I guess this is all leading up to my mood for the week. I'd say it's BLISS. Something very good - life altering for me - happened this week. I guess you can say I've never been happier. I'm in a blissful state. Let me explain.
The life of an obese person can be lonely. Sure, I've always been surrounded by family and friends. I'm fun to be around, and I love to laugh and make others laugh. But, there was always something missing, and when I didn't feel attractive, I tended to keep people away. I kept people at arms length because I was afraid of rejection and pain. I didn't want to get hurt because I knew the results would be devastating.

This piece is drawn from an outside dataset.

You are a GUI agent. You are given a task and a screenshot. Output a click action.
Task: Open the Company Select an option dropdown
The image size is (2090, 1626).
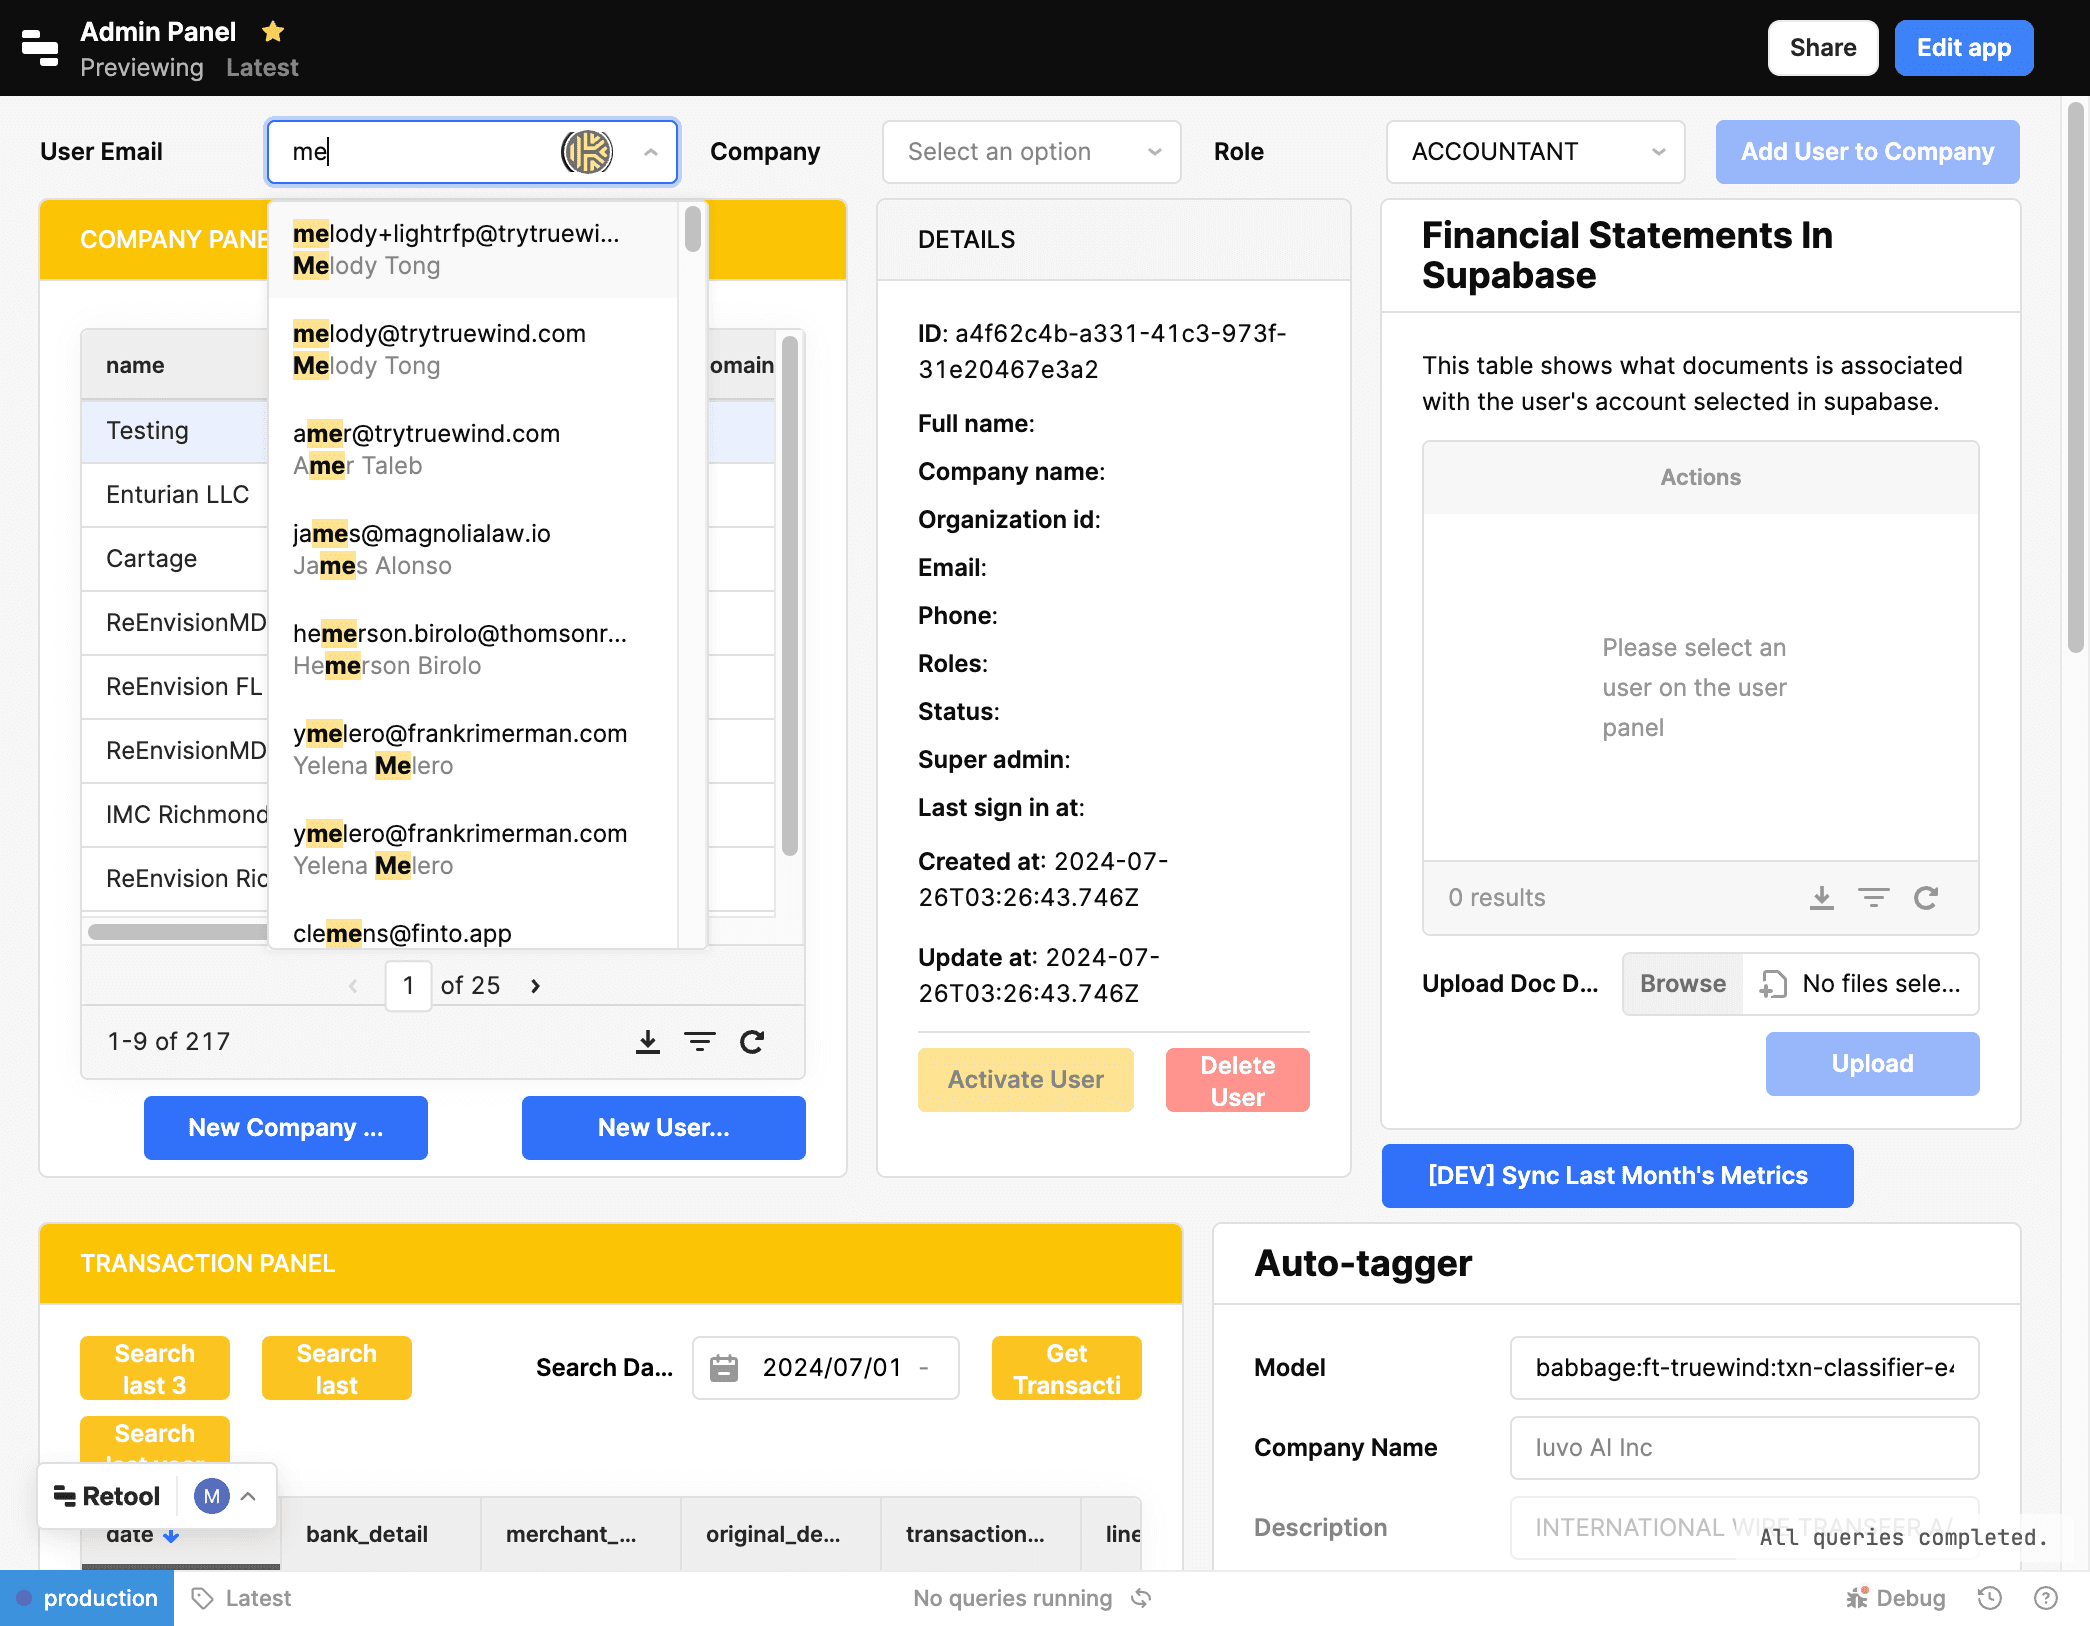(1030, 151)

Whenever I would get the courage to take the initiative and tell someone how I felt, I always got the same responses, "I not good enough for you." "If you decided to leave me, I wouldn't know what to do." I always thought... where am I going? I'm a very loyal individual so if I'm going to be in a relationship with a man, I'm going to be with him. I'm not going to jump up and leave. So, to me, those responses puzzled and hurt me. After all, isn't it my decision? Aren't I the one who should know if you're good for me?

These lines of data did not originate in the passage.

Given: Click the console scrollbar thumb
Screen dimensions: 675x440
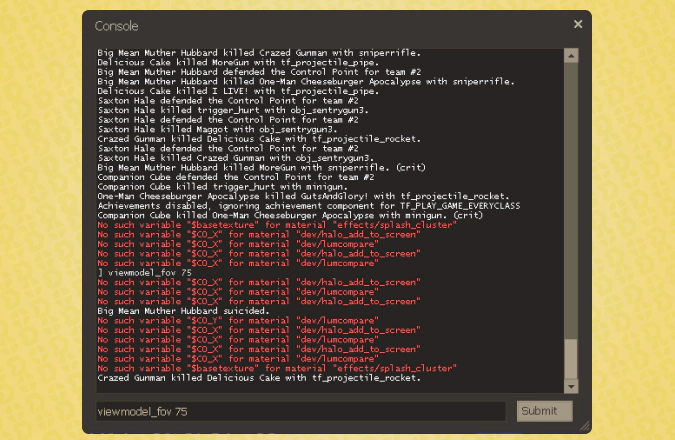Looking at the screenshot, I should coord(571,357).
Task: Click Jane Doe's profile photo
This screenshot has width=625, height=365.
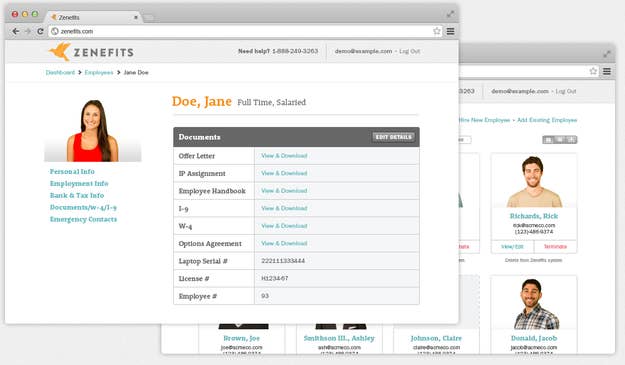Action: [x=93, y=130]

So, those two responses translated to something else entirely for me. I'm too fat to be loved. I'm too fat to be appreciated. No one would be proud to be seen with me. So, after the last debacle, I picked up my shattered ego, and shut myself down for a long time. I was existing...not living.
When I decided to make a change, I made it for me. Not to find a man or to make myself more attractive. Sure, it was something I thought about, but it was not the deciding factor. As I started to transform, men began to notice, but I'm still the same person I was 90 pounds ago. If you attracted to me know, it was all about appearance and not about substance. I know I'm more confident because I feel better about myself. But, I'm not a fool so don't approach me like one..

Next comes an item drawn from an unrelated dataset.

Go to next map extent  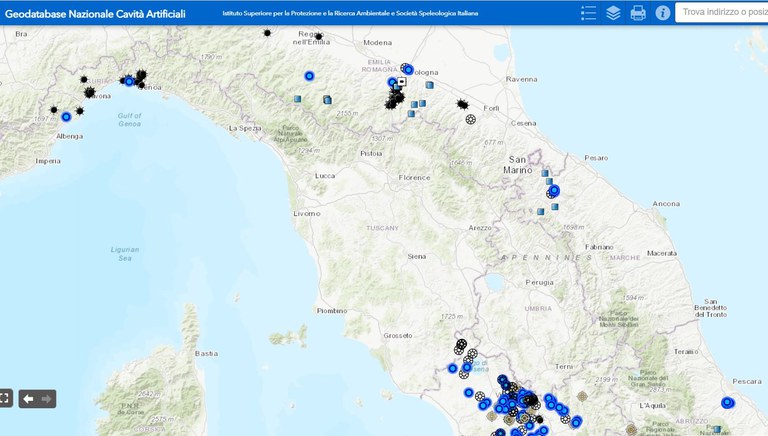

I feel I'm at the point now where I can truly welcome a significant other into my life and be able to share myself without feeling insecure and fearing rejection. I'm been blessed to find someone that appreciates all of me. He appreciates my thoughts and beliefs.. He supports my goals and dreams. He's supportive, nurturing and loving. And what's most important is that I FEEL the same. I can support his goals and dreams. I can appreciate his thoughts and beliefs, and I'm secure in myself and our relationship. I now have confidence in my ability to be open...to welcome others into my life. That is something that I had to overcome.
So, what does all this mean? With new changes, come new opportunities. I'm still right where I need to be. I'm back on track... I just welcoming a new team member. So welcome aboard Anthony. You came just at the right time.
P.S. - This is probably my first and last sappy post. I promise. I'm still basking in the glow, so sue me.